Researchers say they’ve grown new sets of vocal cords from just a few cells, and think they might be able to create custom-grown replacements for people who have lost their own voices.

The highly specialized cells — taken from living people and from a cadaver — assembled themselves into the right structure, the team at the University of Wisconsin reported.

And they made a kazoo-like buzzing sound when warm air was blown through them — an indication that they had the right properties needed to create a voice inside a human larynx.

“Part of the advantage of using an engineered tissue is that we can customize the size and make the tissue to fit the defect, and also fit the size of the vocal fold in the male or female or child that would be the recipient,” said Dr. Nathan Welham, who helped lead the research.

As many as 20 million Americans have impaired voices because of damage to the vocal cords — more precisely, vocal folds — the researchers report in the journal Science Translational Medicine. There’s no good solution for them now.
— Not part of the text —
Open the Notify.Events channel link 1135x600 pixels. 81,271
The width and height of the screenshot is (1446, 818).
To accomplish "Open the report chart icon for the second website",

Organs for transplant are always in short supply and no one’s really tried transplanting vocal folds into a living patient, the team said. They decided to try growing new ones.

It’s not an easy thing to do. The tissue that makes up vocal folds is extremely specialized. Not just any old tissue will do the job.

“It must be soft and pliable enough to be set into vibration by an air stream."

“It must be soft and pliable enough to be set into vibration by an air stream, propagate a traveling wave across its surface similar to a wave that moves across a body of water, for example, and also must be strong enough to withstand rapid acceleration and deceleration and repeated impact stress as the tissue vibrates at rates in the hundreds or up to a thousand cycles or a thousand times per second,” Welham told reporters in a telephone briefing.

“There is no other tissue in the human body that is subject to these types of biomechanical demands.”

They got vocal fold tissue from four patients who’d had their larynxes removed for various reasons – not cancer – and from one cadaver. They washed it down to sort out the individual cells and then grew them in solution before seeding them onto a collagen scaffolding.

“We ended up with an engineered tissue in about 14 days,” said Changying Ling, who also worked on the study team.

Some regenerative tissue research is done using stem cells – the immature master cells of the body that are the source of various tissues. In this case, however, they just took cells from vocal folds.

The cells seemed to know what to do, the researchers said. “They're effectively talking to each other and producing the structural proteins that make this special tissue capable of vibration,” Brian Frey, who worked on the project, told reporters.

The team tested their bioengineered vocal folds in larynxes taken from the bodies of dogs that had died. They fit in and vibrated when air was blown through them.

Welham demonstrated, making a buzzing sound. “The voice sounds a little bit like a kazoo, kind of robotic sounding,” he said. “And so you would hear that sound and think, gosh, that sounds kind of synthesized or robotic. That doesn't sound so human, but that's how it should sound in this context.”

Inside a human larynx, it would sound like a voice, he said.

“The voice sounds a little bit like a kazoo, kind of robotic sounding."

Like any transplanted tissue, there’s a risk of an immune system reaction that could damage the transplant or make the patient sick. But early tests in mice suggest that the specialized vocal fold tissue in fact doesn’t stimulate much of an immune response.

That suggests the transplants could be grown ahead of time and frozen, and might not need to be carefully matched to the recipient, Welham said.

“The cells that come from human vocal folds are uniquely suitable to be used for this purpose, but they're not that easy to obtain,” he said. So having them grown ahead of time would be an advantage. And a single donor could provide enough cells for several transplants if there was time to grow them first in the lab.

More work is needed, the researchers stressed. They must test their vocal folds in more animals to see what kind of immune response they generate. And because vocal folds are not necessary for life, they’ll have to pass a higher safety bar to get approved for use in human patients than vital organs such as hearts or lungs.